About Nepal
The country of Nepal is located in the heart of south-central Asia. It is a land dominated by the lofty peaks of the high Himalaya to the north that gradually give way to the low-lying plains of the Terai to the south. Nepal is a landlocked Asian country located on the Himalayan Mountain ranges southern slopes. It is located 28.3949° N and 84.1240° E and is bordered on the east, south, and west by India, and on the north by the Tibet Autonomous Region of China. Its domain stretches from east to west for about 800 kilometers and from north to south for 230 kilometers wide.
Nepal has some of the world’s most rugged and severe alpine terrain. Mountains cover over 75 percent of the country. Nepal can be split into four primary physical belts from south to north, each of which runs east to west throughout the nation. The Tarai, a low, flat, fertile land adjacent to India’s border; the forested Churia foothills and Inner Tarai zone, rising from the Tarai plain to the rugged Mahbharat Range; the mid-mountain region between the Mahbhrat Range and the Great Himalayas; and the Great Himalaya Range, rising to more than 29,000 feet (some 8,850 metres).

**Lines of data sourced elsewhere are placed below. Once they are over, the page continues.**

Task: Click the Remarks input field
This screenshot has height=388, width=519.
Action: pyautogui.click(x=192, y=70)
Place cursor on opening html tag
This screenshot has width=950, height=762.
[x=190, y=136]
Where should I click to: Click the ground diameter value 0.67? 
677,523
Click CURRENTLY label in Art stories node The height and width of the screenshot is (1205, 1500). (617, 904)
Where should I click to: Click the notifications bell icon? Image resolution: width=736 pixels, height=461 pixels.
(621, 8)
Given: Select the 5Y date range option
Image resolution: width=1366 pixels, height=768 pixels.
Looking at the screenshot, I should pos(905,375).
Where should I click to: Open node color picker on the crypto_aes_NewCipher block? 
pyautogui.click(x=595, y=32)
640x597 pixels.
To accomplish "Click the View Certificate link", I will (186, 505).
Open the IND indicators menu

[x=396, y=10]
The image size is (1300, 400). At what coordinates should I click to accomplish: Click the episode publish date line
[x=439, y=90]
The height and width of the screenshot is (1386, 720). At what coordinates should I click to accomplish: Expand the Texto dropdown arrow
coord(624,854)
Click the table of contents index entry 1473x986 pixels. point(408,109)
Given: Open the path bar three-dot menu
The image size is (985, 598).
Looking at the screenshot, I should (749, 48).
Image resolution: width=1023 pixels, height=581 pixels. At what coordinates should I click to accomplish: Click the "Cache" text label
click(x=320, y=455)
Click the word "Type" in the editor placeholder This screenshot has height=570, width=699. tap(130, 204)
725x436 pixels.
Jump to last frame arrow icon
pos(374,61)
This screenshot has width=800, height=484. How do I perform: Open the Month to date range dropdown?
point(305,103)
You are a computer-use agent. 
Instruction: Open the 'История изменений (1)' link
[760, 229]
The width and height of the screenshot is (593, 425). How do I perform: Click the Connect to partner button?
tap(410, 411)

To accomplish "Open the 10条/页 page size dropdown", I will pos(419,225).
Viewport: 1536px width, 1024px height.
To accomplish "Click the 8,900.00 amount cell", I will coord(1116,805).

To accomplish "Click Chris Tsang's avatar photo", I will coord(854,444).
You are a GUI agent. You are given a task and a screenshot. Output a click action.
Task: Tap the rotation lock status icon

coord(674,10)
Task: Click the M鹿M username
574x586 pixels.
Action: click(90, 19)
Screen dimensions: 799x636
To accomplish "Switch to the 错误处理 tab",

The Tarai is the northern extension of the Gangetic Plain, ranging in breadth from less than 16 miles to more than 20 miles in some places, and narrowing significantly in others. The Churia Range, which is sparsely populated, rises to more than 4,000 feet in virtually vertical escarpments. There are huge basins from 2,000 to 3,000 feet high, roughly 10 miles wide, and 20 to 40 miles long between the Churia Range to the south and the Mahbhrat Range to the north; these basins are often referred to as the Inner Tarai. They have been cleared of forests and savanna grass in several locations to supply timber and cultivable land.
Between the Mahbharat Range and the Great Himalayas is a complicated system of mountain ranges that spans 50 miles and ranges in elevation from 8,000 to 14,000 feet. The Mahbharat Range’s ridges have a sharp escarpment in the south and a comparatively mild slope in the north. The loftier mountains of the Inner Himalaya (Lesser Himalaya) rise to perennially snow-covered summits to the north of the Mahbharat Range, which encloses the valley of Kathmandu. Within this mid-mountain region, the Kathmandu and Pokhara valleys are flat basins that were produced by the deposition of fluvial and fluvioglacial material transported down by rivers and glaciers from the surrounding mountains during the Pleistocene Epoch’s four glacial and intervening warm phases.
The Great Himalaya Range, ranging in elevation from 14,000 to more than 29,000 feet, contains many of the world’s highest peaks—Everest, Kānchenjunga I, Lhotse I, Makālu I, Cho Oyu, Dhaulāgiri I, Manāslu I, and Annapūrna I—all of them above 26,400 feet. Except for scattered settlements in high mountain valleys, this entire area is uninhabited.